**Problem to solve**
Look over the lines below. Report each one that includes the string "square".

━━ Data excerpts

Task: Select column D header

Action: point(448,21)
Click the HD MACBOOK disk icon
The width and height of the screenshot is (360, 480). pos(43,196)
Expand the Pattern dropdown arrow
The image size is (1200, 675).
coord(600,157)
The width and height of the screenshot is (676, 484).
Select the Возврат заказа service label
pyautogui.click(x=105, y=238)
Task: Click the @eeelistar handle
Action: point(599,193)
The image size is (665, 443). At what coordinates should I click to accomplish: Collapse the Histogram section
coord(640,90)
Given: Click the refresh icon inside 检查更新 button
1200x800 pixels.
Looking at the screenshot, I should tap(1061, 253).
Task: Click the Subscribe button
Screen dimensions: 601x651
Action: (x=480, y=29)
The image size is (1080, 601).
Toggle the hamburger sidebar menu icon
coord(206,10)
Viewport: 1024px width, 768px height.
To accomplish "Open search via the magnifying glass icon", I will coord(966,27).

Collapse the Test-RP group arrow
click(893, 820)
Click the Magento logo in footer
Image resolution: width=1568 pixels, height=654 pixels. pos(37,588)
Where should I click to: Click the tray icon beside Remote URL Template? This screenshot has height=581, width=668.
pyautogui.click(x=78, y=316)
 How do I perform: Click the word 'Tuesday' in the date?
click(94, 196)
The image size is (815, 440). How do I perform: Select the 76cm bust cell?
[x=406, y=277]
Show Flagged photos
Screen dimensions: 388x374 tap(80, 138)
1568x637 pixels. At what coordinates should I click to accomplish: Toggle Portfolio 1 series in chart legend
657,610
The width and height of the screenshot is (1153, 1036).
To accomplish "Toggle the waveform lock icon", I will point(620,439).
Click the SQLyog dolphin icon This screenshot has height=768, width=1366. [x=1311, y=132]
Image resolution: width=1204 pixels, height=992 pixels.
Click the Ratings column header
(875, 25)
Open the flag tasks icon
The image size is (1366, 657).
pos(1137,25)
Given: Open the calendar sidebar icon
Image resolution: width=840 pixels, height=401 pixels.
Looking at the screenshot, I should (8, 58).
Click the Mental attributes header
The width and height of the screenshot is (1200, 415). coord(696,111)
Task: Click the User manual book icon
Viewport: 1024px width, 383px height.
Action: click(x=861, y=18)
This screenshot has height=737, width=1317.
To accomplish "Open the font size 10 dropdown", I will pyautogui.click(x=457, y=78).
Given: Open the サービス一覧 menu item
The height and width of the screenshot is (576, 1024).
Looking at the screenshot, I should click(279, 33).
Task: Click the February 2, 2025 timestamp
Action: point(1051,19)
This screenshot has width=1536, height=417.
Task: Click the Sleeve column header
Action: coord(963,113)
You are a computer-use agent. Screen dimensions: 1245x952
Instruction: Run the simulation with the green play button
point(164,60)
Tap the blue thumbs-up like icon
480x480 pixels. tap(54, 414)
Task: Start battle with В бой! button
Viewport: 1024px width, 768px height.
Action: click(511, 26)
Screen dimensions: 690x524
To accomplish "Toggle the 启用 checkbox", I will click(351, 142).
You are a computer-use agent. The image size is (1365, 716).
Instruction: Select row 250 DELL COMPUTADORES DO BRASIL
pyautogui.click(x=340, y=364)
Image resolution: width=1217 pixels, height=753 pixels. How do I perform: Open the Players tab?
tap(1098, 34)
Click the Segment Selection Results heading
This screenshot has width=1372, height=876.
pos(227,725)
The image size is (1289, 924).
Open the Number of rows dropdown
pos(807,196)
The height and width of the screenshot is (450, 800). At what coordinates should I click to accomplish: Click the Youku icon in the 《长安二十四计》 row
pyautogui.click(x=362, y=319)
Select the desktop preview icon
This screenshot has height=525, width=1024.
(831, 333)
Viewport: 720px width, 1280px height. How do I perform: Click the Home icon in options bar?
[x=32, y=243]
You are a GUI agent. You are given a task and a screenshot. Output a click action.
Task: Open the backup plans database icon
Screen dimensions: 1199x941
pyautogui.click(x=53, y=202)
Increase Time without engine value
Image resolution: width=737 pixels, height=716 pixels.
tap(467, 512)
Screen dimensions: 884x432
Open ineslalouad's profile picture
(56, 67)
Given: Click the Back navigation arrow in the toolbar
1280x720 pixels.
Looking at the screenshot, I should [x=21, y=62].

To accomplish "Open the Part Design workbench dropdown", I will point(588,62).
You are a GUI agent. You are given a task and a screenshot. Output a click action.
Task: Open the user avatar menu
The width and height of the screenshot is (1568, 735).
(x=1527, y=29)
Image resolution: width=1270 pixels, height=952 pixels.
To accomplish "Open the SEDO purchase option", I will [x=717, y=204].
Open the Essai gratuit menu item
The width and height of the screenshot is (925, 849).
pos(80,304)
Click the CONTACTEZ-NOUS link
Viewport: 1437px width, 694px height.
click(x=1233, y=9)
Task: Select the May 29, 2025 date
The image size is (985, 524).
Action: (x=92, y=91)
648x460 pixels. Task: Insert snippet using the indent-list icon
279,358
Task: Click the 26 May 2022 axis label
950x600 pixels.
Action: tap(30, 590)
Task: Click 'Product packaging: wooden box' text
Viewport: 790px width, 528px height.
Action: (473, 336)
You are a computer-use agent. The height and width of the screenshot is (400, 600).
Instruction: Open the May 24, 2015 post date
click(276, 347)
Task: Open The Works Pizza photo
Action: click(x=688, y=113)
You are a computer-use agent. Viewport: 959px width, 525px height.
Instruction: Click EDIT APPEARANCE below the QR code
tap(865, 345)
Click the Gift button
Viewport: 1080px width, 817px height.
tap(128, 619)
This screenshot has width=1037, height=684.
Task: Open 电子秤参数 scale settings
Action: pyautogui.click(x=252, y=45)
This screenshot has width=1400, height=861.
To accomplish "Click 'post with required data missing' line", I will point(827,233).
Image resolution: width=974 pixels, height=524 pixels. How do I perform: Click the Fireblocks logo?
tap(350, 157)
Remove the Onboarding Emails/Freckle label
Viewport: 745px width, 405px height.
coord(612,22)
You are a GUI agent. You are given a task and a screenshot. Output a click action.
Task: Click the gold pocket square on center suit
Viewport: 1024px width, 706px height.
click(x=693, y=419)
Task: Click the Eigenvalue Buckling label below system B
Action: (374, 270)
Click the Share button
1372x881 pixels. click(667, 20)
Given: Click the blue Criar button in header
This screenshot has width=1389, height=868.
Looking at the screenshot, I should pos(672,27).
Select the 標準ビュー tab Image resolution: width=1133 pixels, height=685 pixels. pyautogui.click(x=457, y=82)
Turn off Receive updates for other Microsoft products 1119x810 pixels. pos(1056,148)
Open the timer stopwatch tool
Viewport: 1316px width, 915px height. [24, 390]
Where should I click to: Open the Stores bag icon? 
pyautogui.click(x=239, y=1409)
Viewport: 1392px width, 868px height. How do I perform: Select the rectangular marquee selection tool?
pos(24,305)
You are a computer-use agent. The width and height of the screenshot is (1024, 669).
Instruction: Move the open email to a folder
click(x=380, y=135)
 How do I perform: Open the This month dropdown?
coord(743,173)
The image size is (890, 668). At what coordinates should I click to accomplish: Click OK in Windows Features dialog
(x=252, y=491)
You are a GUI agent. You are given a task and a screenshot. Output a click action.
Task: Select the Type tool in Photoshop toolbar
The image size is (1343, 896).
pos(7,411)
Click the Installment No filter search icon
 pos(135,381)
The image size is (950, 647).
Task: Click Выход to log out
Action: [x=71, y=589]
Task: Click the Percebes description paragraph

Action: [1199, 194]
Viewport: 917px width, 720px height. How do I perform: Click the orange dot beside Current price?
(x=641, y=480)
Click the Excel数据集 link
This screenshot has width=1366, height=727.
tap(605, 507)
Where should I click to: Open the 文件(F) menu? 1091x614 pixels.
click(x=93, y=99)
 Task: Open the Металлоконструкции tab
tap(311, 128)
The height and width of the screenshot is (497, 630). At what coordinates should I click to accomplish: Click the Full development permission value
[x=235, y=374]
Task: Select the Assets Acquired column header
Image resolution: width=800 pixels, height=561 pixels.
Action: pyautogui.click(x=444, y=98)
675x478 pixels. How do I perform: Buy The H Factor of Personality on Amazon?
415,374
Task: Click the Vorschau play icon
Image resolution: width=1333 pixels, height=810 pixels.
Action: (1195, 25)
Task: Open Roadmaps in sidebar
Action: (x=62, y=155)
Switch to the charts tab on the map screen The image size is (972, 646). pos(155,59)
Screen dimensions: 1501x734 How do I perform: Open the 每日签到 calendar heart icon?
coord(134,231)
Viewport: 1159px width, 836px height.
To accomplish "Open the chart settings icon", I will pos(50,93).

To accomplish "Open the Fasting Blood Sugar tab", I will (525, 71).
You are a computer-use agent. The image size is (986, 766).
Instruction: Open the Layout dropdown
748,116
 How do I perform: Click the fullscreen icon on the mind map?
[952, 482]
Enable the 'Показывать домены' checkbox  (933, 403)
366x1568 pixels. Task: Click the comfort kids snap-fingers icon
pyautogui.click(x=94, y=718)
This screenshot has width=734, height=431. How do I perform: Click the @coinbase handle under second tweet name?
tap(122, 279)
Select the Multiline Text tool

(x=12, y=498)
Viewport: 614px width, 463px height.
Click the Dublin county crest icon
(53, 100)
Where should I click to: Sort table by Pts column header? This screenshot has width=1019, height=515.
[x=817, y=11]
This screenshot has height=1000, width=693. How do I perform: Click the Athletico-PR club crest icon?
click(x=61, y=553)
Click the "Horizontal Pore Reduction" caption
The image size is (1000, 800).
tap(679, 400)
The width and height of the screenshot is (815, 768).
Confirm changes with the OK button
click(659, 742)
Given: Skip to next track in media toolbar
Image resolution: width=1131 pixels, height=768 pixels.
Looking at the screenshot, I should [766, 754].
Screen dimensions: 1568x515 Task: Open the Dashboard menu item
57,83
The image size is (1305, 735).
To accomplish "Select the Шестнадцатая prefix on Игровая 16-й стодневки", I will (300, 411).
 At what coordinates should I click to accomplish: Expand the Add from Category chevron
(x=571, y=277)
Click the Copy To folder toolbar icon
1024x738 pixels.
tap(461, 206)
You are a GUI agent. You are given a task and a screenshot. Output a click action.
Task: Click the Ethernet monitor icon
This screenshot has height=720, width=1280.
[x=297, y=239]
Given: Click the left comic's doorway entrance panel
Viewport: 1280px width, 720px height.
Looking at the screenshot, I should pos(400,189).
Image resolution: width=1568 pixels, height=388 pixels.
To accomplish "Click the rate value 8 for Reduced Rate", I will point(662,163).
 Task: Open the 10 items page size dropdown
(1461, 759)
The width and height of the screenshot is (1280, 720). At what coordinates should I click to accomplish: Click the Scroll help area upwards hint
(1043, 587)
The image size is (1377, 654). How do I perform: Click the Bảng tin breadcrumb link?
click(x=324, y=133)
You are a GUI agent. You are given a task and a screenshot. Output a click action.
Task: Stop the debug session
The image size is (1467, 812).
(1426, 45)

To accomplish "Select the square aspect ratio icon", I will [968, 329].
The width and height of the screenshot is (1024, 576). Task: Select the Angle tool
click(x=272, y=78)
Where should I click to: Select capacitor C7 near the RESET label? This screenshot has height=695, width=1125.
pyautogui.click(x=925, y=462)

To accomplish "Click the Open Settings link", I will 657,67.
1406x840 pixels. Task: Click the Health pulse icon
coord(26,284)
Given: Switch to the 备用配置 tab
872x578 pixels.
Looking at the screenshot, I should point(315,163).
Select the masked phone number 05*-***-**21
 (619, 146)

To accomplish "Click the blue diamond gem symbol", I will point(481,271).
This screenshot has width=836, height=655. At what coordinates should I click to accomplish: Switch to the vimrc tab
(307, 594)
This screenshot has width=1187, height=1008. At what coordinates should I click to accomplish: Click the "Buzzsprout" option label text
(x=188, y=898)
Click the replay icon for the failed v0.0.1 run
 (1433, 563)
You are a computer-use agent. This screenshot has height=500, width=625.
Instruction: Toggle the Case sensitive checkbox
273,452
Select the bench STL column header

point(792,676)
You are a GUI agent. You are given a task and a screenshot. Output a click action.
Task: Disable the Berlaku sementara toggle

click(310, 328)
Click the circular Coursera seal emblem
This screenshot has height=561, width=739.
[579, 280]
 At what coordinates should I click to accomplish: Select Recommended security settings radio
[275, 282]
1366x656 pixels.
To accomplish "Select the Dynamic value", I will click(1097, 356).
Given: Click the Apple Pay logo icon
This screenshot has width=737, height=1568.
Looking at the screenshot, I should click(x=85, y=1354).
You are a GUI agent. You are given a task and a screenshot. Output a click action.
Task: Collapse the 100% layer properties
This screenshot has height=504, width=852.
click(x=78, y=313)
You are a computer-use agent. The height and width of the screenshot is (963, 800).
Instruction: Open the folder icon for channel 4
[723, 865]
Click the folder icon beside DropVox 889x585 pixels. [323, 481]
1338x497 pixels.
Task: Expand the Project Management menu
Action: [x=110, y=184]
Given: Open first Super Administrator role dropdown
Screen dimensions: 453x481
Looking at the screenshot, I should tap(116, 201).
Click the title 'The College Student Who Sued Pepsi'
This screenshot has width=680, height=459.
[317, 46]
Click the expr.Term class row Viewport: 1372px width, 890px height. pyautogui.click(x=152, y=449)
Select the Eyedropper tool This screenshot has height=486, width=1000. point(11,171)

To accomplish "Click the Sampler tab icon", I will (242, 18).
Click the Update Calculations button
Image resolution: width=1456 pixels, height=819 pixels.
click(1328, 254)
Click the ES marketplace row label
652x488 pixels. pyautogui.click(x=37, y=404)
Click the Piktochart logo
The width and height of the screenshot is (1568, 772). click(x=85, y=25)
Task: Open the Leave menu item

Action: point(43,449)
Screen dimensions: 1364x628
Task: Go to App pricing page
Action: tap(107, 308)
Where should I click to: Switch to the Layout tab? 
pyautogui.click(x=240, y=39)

━━━━

**Solution to the exercise**
Task: Click the gold pocket square on center suit
To accomplish "Select the square aspect ratio icon", I will [968, 329].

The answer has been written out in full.